Somewhere in all this, I got to thinking that Laraque's ego must be as big as the great outdoors. Who really gave a fat crapper about his opinion on a variety of subjects either way. He was being paid to do a job he seemed more intent on avoiding. He seemed more concerned about his celebrity since coming to Montreal, and he cannot hide from that fact.

Have you ever seen a picture of John Ferguson smilling?

Ever seen a shot of Chris Nilan without that hint of a crooked grin saying he'd just as soon carve you a new forehead?

Georges Laraque is being paid to be that!

When a team's designated goon - and I'm not shy to appropriate the term - starts thinking he's a full borne hockey player, it's game over, folks.

During the last few games he has played in, Laraque has appeared to have been conquered by the factions involved in what Mike Milbury likes to call the pansification of hockey.

John Ferguson lead with his fists when indulging in an opponent.

Georges Laraque leads with a polite query.

After having blogged at great length on his own personal site about "the code" between fighters, Laraque let every other tough guy in the league know that he would not challenge them unless they first accepted his invitation.

I read it and coiled. The Canadiens likely got wind of it. The blog was his last.


Since then, Laraque has appeared to scare no one, and each time I saw him pass up an opportunity to feed a foe some knuckles, I couldn't help think of that last article he wrote.

Last season, Canadiens coach Carbonneau was all behind the idea of "team toughness". During the last two games - with Laraque on the sideliness - that is exactly what the team brought.

Any coincidence that it won those games?

Any coincidence that after them, Laraque chose to vent his frustration?

Remember that scene in "Back To The Future", where Marty McFly is stuck in the 1950's timewarp, and he starts seeing his fingers, hand, and arm start disappearing?

That was Laraque on Monday.

The "team toughness" concept will always win over employing a designated goon. The logic behind why it works much better is as logical as basic math.

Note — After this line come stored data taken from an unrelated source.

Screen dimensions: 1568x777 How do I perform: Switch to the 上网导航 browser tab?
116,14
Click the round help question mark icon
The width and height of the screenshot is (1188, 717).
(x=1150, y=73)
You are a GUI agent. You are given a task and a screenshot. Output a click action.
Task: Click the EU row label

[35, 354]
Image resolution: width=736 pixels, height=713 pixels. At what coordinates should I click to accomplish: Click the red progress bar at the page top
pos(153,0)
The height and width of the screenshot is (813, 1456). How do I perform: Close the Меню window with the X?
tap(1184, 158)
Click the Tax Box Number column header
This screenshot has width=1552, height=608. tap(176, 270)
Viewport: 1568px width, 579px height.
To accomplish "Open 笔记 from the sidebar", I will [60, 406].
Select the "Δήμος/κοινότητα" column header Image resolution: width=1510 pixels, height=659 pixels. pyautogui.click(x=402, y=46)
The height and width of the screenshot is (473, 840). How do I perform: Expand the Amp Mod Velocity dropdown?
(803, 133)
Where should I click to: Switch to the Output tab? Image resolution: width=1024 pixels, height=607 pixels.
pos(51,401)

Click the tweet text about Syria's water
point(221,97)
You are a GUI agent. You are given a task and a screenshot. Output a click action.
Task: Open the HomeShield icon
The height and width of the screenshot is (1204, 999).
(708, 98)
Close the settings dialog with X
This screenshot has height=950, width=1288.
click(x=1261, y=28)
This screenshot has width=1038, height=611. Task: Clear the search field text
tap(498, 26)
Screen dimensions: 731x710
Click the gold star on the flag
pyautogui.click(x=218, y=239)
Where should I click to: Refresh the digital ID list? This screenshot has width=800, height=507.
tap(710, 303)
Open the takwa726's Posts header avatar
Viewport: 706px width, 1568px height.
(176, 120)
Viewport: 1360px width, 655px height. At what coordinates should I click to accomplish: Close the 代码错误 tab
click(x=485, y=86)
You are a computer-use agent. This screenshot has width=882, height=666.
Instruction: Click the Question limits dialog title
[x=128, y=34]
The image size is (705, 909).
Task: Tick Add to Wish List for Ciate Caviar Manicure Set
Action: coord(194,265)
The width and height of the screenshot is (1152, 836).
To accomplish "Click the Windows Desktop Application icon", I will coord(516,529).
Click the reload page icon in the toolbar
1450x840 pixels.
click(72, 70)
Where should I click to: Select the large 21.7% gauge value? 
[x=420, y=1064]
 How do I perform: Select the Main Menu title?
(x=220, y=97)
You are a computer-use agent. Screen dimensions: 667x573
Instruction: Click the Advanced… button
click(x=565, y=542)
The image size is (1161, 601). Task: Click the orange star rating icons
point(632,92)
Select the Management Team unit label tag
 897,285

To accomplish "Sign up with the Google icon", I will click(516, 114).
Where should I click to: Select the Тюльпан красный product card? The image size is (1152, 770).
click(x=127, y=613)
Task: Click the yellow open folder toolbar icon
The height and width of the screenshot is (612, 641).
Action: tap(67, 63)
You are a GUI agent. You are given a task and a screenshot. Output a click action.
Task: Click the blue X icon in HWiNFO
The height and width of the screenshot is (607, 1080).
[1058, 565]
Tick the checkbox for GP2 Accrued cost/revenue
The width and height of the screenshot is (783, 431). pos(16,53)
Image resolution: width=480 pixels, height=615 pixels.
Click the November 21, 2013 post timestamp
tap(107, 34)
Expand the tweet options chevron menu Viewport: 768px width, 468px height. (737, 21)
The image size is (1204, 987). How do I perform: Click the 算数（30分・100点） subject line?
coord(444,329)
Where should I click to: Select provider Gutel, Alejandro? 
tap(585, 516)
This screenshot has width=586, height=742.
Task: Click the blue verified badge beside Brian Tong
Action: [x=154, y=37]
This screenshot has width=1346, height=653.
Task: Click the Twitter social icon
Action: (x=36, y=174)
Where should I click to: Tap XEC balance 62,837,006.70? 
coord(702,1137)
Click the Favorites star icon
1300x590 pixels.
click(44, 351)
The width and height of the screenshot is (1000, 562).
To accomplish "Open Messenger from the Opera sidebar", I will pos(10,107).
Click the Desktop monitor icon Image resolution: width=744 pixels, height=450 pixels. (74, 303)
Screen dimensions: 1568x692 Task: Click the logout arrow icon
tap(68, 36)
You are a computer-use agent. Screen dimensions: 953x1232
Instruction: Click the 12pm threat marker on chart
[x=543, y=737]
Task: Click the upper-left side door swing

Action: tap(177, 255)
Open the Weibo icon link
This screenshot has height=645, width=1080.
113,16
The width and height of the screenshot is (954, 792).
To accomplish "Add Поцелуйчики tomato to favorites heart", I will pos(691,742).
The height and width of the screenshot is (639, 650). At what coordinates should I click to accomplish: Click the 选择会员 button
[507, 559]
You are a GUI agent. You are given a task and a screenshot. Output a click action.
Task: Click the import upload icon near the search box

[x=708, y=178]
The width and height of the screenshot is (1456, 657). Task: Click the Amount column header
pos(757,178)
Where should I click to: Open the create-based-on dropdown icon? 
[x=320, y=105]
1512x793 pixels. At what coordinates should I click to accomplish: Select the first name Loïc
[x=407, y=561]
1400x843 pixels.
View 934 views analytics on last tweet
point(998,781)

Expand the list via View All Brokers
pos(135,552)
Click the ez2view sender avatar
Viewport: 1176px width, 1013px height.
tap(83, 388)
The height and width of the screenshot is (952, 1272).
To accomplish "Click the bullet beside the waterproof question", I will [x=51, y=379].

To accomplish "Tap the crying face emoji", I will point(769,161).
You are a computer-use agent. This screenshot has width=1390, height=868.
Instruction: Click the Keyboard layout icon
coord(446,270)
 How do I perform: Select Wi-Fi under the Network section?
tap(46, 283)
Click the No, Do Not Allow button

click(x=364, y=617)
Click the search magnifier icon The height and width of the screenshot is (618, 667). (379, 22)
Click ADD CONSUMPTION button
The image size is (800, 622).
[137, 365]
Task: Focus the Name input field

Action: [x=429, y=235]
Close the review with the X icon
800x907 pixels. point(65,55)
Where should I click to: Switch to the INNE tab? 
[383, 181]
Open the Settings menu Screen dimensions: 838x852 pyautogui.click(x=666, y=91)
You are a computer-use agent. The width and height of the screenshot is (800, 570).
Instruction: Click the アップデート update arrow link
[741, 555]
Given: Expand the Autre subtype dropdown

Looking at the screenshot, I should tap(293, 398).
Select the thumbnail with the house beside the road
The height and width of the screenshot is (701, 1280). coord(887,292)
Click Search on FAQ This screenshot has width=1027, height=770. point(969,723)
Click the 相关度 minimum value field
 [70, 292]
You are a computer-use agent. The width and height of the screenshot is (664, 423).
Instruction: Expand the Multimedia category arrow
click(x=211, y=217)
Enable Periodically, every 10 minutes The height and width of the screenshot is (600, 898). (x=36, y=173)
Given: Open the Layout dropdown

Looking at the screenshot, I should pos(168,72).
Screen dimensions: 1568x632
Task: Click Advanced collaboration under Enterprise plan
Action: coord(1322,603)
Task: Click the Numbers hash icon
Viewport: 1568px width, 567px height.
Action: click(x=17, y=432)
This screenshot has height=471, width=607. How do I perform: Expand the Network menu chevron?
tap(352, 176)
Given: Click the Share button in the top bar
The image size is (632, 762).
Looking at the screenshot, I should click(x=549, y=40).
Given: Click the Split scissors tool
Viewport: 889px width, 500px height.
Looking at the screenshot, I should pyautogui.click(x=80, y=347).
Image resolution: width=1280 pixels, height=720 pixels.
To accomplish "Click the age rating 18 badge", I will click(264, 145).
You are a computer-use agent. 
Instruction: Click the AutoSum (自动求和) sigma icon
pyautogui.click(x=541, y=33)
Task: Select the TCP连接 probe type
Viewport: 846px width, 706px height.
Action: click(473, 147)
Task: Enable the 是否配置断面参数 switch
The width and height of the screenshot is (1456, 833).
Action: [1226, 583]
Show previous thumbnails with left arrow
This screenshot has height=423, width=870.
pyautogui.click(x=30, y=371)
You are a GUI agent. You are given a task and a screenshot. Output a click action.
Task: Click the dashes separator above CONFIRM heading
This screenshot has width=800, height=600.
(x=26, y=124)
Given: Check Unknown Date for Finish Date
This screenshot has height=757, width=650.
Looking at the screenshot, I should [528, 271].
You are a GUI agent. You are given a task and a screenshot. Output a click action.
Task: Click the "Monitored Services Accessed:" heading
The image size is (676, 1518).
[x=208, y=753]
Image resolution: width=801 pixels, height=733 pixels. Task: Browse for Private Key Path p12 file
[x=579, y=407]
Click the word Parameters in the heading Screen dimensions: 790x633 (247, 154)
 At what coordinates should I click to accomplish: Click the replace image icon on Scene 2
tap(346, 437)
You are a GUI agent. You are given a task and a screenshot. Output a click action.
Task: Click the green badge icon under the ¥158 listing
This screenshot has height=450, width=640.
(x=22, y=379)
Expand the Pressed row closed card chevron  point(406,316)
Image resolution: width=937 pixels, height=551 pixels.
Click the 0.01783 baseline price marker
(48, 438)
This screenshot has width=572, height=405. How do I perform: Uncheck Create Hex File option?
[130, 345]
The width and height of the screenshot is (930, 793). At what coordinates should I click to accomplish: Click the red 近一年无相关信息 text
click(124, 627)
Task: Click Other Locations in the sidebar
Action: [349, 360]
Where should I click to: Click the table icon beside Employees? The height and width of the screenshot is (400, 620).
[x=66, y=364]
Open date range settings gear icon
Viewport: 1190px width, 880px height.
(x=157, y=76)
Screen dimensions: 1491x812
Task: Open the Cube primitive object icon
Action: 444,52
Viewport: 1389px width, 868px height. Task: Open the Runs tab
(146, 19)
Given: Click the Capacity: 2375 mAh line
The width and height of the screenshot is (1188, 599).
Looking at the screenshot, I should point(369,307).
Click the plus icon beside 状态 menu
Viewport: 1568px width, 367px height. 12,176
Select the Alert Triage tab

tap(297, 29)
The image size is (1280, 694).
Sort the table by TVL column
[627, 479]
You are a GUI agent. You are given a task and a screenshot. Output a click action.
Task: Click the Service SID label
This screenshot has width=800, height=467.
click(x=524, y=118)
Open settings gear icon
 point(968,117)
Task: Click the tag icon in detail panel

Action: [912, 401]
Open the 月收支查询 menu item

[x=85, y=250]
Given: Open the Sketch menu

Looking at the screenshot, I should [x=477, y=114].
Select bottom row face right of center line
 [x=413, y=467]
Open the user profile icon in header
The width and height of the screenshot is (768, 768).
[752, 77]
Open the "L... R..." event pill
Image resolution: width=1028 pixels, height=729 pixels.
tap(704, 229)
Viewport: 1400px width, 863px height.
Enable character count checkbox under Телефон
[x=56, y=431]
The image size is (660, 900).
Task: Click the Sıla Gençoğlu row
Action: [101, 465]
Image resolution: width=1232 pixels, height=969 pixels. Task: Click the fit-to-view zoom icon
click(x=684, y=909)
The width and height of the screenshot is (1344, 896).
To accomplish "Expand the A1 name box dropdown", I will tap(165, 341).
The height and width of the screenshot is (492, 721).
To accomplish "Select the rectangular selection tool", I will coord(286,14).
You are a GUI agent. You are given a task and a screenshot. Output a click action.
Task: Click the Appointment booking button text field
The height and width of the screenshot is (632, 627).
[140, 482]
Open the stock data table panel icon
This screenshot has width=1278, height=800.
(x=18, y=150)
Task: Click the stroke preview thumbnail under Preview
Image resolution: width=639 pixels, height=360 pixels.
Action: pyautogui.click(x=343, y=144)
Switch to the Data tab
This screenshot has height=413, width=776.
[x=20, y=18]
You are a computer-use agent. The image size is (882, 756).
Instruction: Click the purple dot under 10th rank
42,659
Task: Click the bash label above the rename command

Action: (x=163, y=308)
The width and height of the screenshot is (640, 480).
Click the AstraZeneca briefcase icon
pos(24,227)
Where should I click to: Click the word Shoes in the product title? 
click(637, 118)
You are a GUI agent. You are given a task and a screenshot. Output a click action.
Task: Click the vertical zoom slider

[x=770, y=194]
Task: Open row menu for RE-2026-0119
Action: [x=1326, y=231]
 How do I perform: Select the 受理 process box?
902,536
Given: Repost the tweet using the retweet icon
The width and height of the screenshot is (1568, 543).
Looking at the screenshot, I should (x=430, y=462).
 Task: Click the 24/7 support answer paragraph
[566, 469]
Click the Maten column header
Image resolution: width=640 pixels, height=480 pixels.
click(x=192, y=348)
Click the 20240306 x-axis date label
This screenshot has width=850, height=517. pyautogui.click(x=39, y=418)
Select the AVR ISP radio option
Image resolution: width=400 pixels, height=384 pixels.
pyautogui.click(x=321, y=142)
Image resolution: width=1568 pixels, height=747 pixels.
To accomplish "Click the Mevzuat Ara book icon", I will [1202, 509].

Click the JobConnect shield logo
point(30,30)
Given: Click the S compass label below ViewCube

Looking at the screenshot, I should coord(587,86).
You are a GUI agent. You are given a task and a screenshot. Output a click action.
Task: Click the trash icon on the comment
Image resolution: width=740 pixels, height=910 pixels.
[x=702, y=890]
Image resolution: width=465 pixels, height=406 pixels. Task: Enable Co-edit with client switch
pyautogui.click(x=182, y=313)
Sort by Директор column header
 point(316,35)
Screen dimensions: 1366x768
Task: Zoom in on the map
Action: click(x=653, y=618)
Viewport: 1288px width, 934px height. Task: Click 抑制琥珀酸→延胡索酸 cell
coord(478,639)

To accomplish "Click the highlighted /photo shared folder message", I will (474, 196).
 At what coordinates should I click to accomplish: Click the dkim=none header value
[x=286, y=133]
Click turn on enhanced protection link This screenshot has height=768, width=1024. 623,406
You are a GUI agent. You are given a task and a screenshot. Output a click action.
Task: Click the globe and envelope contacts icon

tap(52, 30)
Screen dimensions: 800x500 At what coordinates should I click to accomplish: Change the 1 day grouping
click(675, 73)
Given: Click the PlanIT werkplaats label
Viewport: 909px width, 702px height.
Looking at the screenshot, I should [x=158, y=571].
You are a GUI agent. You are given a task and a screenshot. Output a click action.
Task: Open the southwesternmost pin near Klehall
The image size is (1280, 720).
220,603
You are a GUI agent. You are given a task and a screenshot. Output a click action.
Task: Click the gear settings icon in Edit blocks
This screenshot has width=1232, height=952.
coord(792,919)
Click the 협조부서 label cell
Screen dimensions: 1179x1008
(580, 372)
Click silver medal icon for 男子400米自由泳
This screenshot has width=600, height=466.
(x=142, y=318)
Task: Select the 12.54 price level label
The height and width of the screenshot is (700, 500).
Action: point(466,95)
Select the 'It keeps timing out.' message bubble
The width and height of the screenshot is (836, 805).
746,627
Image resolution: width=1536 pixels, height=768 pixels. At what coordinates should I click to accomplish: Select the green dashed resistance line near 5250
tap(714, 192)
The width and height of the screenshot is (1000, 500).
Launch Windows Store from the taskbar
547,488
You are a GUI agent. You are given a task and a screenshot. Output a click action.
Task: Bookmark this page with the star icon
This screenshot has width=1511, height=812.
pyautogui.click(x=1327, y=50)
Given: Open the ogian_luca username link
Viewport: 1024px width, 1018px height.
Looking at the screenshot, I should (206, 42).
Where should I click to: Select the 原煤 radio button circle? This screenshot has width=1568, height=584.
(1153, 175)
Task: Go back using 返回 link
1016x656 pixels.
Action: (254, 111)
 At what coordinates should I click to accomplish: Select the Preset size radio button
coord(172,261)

I'll use tonight's game in Philadelphia as an example.

Laraque might play six to eight minutes while toiling on the fourth line. Most of the game, he will be lined up against a player of his ilk. Odds are, if the pair fight, they will drop them for no evident reason within the first five minutes of the game, for no more cause than to establish that they are both there. The bout will epitomize pointlessness.

Players on the Canadiens top three lines will not grow inches, because Laraque is simply not solid enough a player to take a shift with them. So he will be as irrelevant as what he does is pointless.

Sometime during the course of the game, a Flyers' player - for argument sake we'll say Mike Richards - throws a flying elbow at Saku Koivu's head. What are the chances that the next shift that lines Richards' line against Koivu's, finds Laraque riding shotgun on it?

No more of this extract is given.